F.A.Q
=====
1.What
is it?
------------
The
spider is a set of learning algorithms that have been glued together with the
object orientated environment.
This
allows various standard techniques to be applied when using algorithms, e.g
cross validation, statistical tests, plotting functions, etc.
Version
1.0 contains the following algorithms: SVM, SVR (regression), C4.5, k-NN, LDA,
one-vs-rest, RFE, multiplicative update (zero norm minimization), Golub,
stability algorithms, one-class svm, \nu-svm, multi-class svm. Other included
functionality: hold out testing, cross validation, various loss function
evaluation and the ability to glue algorithms together e.g finding features via
corrlation coefficients (golub) and then training an svm with these features.
Finally, one can easily evaluate an algorithm/combination over many different
hyperparameters.
2.Why
have you made that?
-------------------------
We
think the main reasons for such a library are:
2.1.
Sharing code
Once
everything is an object one can easily write another object and use all the
other tools with it.
2.2
Easier/faster analysis
Plug in
your dataset to an object and that's it.

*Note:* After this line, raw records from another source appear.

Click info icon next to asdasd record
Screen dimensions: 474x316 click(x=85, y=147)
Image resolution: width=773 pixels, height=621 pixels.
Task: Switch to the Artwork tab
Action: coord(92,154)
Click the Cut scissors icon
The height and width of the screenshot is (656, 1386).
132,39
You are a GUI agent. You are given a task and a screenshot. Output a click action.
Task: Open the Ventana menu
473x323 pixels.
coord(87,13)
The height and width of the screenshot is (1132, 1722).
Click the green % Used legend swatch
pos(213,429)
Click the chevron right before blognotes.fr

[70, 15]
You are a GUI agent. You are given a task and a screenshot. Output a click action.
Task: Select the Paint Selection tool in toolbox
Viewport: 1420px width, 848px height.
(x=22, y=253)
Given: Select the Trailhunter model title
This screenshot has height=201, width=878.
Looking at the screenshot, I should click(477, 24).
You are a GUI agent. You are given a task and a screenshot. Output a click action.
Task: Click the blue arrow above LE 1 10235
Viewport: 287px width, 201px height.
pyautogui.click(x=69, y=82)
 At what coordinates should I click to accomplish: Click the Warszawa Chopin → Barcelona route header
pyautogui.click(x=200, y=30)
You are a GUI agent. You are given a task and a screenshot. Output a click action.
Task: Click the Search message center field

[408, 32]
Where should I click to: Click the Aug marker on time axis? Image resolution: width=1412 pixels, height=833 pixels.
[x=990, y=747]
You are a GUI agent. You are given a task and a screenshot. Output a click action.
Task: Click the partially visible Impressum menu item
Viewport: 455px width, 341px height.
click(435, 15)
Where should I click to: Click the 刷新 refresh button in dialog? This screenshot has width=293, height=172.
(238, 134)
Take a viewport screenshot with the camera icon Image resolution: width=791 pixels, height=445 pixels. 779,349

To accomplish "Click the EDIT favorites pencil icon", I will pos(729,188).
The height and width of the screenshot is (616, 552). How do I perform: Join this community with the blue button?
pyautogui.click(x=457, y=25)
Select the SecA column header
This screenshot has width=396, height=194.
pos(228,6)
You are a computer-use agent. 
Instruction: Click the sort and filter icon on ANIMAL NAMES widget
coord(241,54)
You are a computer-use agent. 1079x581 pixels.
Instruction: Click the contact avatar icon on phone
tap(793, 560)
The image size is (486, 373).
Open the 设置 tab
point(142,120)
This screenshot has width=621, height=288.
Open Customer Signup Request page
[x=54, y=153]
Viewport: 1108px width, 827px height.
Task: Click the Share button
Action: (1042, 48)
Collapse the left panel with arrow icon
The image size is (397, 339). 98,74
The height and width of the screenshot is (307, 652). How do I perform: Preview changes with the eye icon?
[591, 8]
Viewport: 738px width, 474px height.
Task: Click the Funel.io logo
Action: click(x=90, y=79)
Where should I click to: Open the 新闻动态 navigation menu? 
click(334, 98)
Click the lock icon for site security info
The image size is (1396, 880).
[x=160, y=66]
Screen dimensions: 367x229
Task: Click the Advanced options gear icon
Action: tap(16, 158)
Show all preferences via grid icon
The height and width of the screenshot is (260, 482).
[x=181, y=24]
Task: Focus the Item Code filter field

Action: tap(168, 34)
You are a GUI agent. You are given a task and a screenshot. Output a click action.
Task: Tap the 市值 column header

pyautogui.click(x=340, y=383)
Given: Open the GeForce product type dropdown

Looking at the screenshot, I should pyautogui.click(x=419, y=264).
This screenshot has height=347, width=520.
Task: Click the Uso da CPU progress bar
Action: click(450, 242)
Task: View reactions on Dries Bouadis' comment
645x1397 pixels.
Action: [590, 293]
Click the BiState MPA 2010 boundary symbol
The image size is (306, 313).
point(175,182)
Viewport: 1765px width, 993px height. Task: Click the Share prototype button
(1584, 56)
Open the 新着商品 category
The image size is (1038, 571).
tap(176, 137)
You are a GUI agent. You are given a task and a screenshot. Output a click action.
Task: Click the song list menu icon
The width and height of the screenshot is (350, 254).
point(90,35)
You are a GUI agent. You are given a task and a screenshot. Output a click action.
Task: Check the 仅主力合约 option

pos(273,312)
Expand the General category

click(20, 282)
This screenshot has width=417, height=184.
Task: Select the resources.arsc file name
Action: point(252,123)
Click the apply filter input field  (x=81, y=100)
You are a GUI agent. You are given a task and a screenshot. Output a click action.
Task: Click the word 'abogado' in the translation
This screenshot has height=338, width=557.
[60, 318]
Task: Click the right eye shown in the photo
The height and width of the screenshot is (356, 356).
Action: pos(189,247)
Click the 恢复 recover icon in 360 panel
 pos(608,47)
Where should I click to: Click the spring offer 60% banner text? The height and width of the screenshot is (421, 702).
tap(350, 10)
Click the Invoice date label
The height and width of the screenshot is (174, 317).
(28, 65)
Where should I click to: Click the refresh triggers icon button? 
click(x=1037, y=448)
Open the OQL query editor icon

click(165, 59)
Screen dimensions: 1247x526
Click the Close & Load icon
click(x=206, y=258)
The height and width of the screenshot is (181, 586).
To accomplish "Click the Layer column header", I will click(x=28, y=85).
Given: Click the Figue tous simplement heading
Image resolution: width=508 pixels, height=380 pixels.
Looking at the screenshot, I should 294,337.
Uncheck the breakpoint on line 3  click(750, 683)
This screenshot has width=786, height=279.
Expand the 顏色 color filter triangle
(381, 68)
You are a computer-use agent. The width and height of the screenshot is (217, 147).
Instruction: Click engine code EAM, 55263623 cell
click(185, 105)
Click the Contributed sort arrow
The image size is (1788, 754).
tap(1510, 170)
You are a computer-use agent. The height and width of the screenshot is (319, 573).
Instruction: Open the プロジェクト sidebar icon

One can try combinations of
pre-processing, feature selection, algorithms with different hyper-parameters
without writing new code to do this, just a short script.
Also, we
have written the core objects so that they can work with large datasets in
terms of memory and speed (caching and removing memory overhead of pass by
value) but these are transparent to the user.
2.3.
Easier/faster research
Plug in
a new object and compare it with existing ones.
We plan
to build benchmark objects where you pass in the new object you want to test
and the object generates problems, compares your algorithm with standard ones
and produces results with significance tests.
2.4.
Building large systems
To
build large systems you need a modular approach, we have thought about the good
way to do this. In bioinformatics it looks like big systems are quite natural,
e.g in secondary structure prediction. Plugging objects together is an easy way
to do this.
2.5
Framework for more formal analysis
We hope
with several standard tools in the spider "environment" it will be
easier to perform statistical tests on the test error and to be more precise
with things like model selection by using objects to do this. Also, hopefully
it might prevent mistakes -- when you rewrite code you can easily introduce a
bug.
3. Is
it different from other systems?
--------------------------------------
Yes.
It's more object orientated -- every algorithm is an object with a train and a
test and e.g cross validation is an object as well. Also, we wanted a library
in matlab which was powerful and not just for toy examples. Alex Smola is
developing something as well but it looks like it is only for kernel algorithms
and not for building experiments and plugging objects together so easily,
although he may eventually develop it to do that.
4. How
can I have a look at it quickly?
---------------------------------------
a) Just
unzip into the directory of choice
b)
Start up matlab and execute "spider_init" which is in the spider
directory
-- this sets a path to the spider directories
at matlab startup
c) You
can now run one of the demos, e.g spider/demos/microarray/go.m
5. Want
to know what objects are available?
-------------------------------------------
Type
"help spider" for a list. Sorry, not all the help has been written for
the individual objects -- we plan to make these available using the matlab
standard soon.
6.
What's an object in matlab?
------------------------------
It's a
directory called something like "@knn" e.g for k-nearest neighbours
which includes all the methods of that objects (which are M-files). Our
training objects have a constructor which sets default hyperparameters and
initials the model and a train and test method.
7. Want
to train and test an algorithm?
---------------------------------------
a)
Prepare your data in a matrix of attributes (e.g X) and a matrix of labels
(e.g Y) such that the rows are the
examples.
b)
Create a data object:
d=data(X,Y)
b)
Train an algorithm e.g svm.knn,c45:
[tr a]=train(svm,d)
tr is the predictions,
a
is the model that you learnt
c) Test
the algorithm on new data d2:
tst=test(a,d2,'class_loss')
--using the classification loss function
Type
"help train" and "help test" for a little more information.
8.How
do I set hyperparameters of algorithms?
---------------------------------------------
When an
algorithm is initialized the last parameter is the set of command strings in a
cell array which setup hyperparameters. E.g a=svm('C=1') sets hyperparameter
C, a=svm({'C=1','ridge=1e-10'}) sets two hyperparameters. This can also be
written as: a=svm('C=1;ridge=1e-10'); which is a bit easier -- you just
separate the instructions by commas. Type "help svm" for a list of
its hyperparameters.
9. Want
to build you own object so it's easy to use it with all the other objects and
to share your code with everyone?
-----------------------------------------------------------------------------------------------------------------------
Please
do it! Take a look at the @template object which is a simple svm object and
copy this directory and just change the training.m and testing.m files andthe
constructor (which should be the same name as the directory) to make your new
algorithm.
10.
What do you mean by plugging objects together?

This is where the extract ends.